◆ **Written exercise**: Rewrite the data below with "Instruction" switched to "Task" and every other part unchanged. Leave the pictures out of your answer.

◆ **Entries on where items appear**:
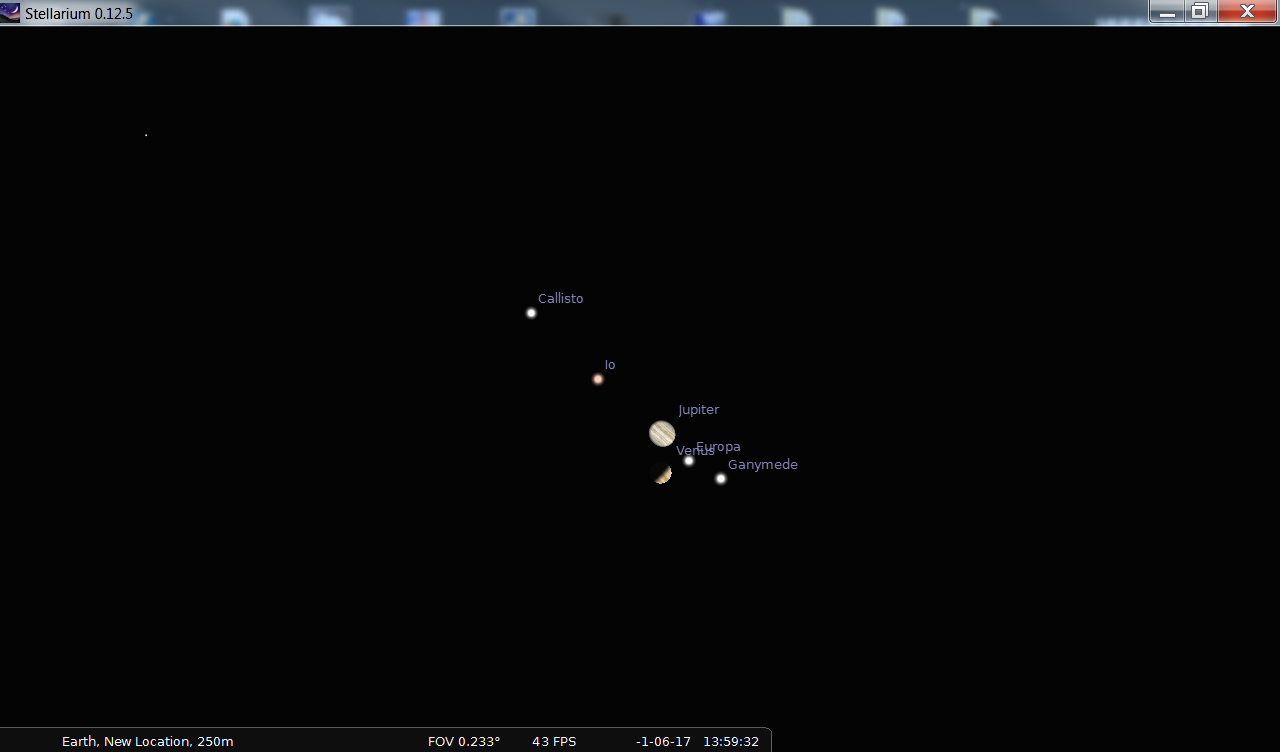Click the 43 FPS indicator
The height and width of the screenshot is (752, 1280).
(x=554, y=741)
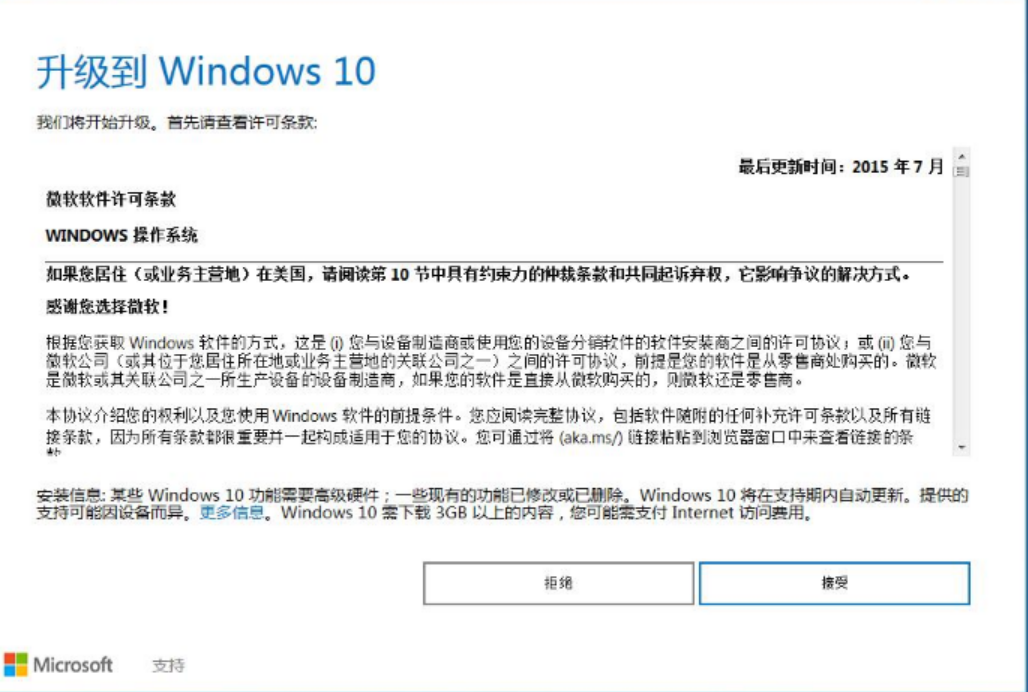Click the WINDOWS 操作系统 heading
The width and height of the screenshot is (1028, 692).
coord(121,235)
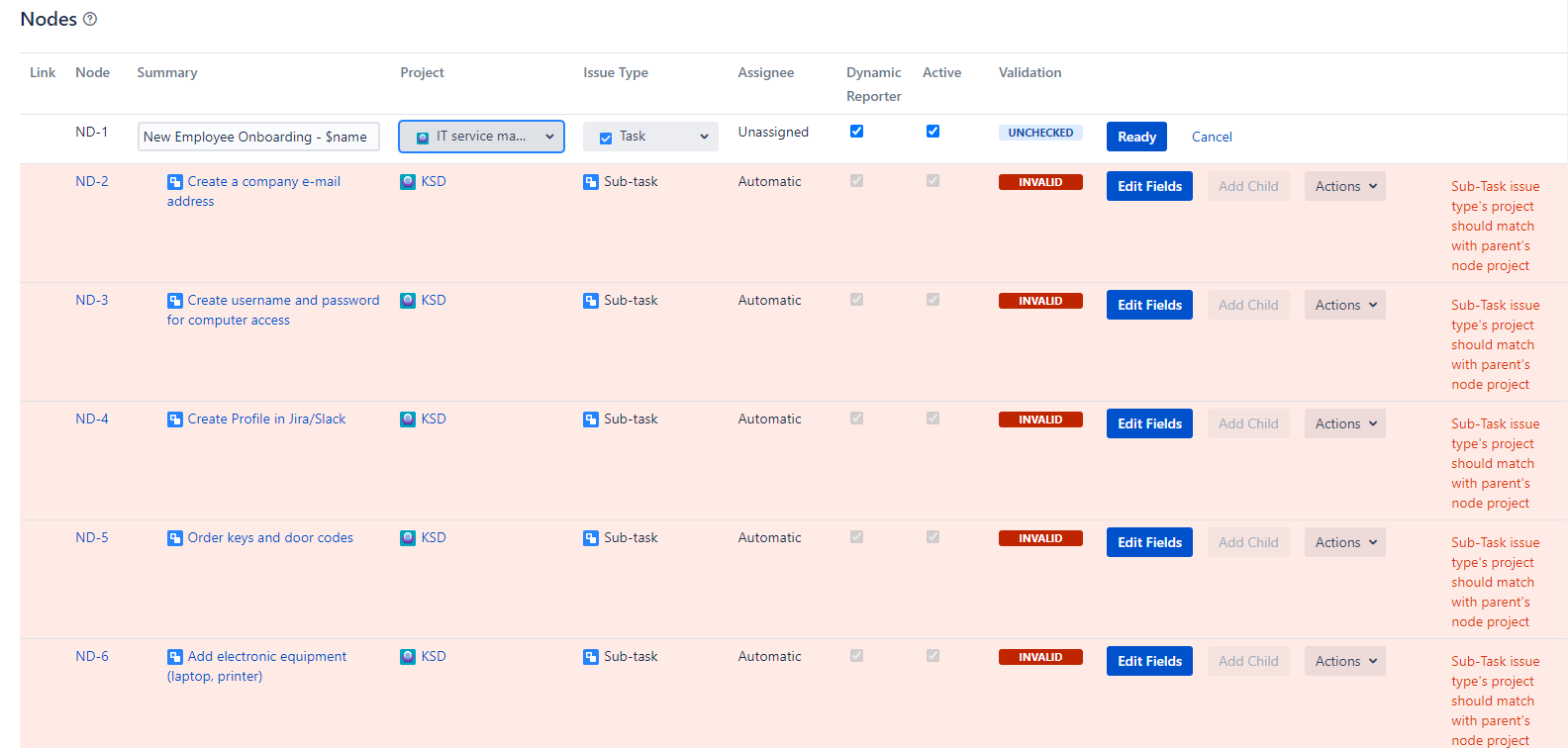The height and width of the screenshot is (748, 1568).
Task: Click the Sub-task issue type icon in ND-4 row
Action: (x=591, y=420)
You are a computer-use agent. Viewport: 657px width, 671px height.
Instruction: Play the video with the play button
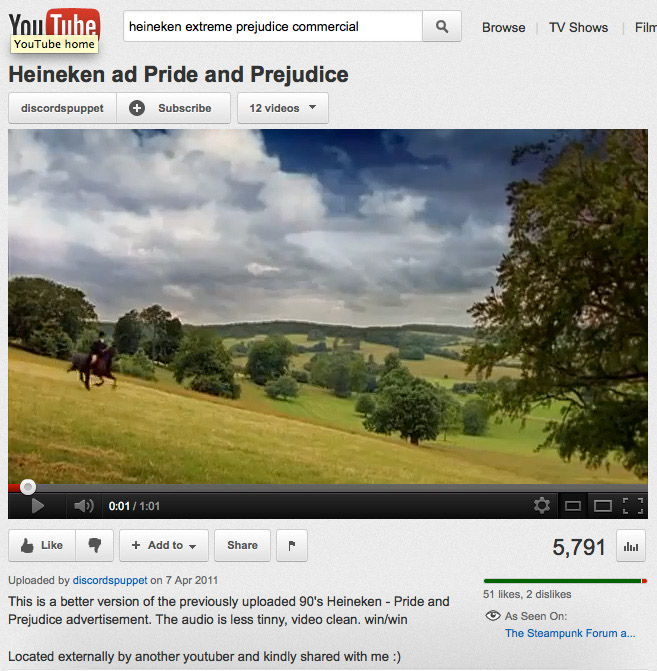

◆ **Written response**:
Click the 43 FPS indicator
The height and width of the screenshot is (752, 1280).
(x=554, y=741)
Click the WINDOWS 操作系统 heading
The width and height of the screenshot is (1028, 692).
coord(121,235)
The height and width of the screenshot is (748, 1568).
Task: Click the Sub-task issue type icon in ND-4 row
Action: (x=591, y=420)
You are a computer-use agent. Viewport: 657px width, 671px height.
Task: Play the video with the play button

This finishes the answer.